WRITTEN REQUEST »
Recast the entries from the line with "Screen dimensions: 1251x652" to the line with "Zoom in with" as a Markdown table with columns Row and Text, numbering each line and skipping blank lines.

RECORDS »
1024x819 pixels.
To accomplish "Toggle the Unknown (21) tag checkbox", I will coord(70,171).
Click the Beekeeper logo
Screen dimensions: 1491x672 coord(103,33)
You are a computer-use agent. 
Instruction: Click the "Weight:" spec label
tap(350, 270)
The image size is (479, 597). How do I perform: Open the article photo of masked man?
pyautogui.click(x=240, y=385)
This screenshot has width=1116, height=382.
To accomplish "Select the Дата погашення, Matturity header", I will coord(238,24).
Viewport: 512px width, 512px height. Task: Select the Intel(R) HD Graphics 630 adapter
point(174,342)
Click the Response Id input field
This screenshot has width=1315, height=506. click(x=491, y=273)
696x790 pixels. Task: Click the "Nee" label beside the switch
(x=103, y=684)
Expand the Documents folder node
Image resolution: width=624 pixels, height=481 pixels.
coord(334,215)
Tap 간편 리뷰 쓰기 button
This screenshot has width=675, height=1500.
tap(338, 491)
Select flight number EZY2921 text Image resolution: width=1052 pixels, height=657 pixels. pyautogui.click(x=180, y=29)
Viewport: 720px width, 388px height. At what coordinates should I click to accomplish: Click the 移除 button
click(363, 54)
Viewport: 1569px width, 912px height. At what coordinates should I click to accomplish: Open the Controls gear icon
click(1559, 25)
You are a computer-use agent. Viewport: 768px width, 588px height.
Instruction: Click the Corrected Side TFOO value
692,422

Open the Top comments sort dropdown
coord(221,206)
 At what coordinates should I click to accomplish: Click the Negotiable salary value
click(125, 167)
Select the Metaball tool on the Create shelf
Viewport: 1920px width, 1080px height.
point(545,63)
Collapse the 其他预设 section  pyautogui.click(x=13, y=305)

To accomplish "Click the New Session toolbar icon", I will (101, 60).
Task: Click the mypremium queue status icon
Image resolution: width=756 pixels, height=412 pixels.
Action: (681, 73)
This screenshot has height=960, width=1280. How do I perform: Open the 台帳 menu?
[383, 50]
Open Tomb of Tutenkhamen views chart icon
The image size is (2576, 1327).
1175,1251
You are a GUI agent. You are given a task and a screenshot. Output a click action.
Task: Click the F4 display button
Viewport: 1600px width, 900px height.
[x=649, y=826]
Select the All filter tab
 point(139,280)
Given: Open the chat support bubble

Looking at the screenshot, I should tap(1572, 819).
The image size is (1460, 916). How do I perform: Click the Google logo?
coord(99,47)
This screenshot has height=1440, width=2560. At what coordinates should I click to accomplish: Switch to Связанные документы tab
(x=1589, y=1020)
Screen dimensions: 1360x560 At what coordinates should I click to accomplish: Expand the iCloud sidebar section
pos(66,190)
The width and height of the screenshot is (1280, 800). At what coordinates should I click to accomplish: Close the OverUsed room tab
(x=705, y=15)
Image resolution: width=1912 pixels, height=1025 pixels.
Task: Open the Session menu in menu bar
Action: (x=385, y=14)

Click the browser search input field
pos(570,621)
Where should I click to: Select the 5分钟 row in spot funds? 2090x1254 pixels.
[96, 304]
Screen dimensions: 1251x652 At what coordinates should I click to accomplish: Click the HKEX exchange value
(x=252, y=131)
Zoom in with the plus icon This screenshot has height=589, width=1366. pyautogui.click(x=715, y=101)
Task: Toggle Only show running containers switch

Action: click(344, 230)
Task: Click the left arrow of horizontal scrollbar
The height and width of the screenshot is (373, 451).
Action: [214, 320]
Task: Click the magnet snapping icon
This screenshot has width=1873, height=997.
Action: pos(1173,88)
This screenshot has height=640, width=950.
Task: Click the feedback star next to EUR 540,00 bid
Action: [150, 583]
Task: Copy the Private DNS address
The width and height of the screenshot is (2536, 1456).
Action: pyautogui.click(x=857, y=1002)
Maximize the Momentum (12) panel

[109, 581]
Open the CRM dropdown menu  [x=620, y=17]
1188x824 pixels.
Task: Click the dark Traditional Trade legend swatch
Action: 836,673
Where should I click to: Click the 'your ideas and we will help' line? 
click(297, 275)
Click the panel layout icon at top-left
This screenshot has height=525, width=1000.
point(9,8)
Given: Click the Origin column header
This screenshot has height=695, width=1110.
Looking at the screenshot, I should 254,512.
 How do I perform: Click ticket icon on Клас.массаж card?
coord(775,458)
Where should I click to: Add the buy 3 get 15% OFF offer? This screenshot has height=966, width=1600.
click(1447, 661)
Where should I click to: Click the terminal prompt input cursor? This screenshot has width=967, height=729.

SOLUTION FOR THIS EXERCISE »
| Row | Text |
|---|---|
| 1 | Screen dimensions: 1251x652 At what coordinates should I click to accomplish: Click the HKEX exchange value |
| 2 | (x=252, y=131) |
| 3 | Zoom in with the plus icon This screenshot has height=589, width=1366. pyautogui.click(x=715, y=101) |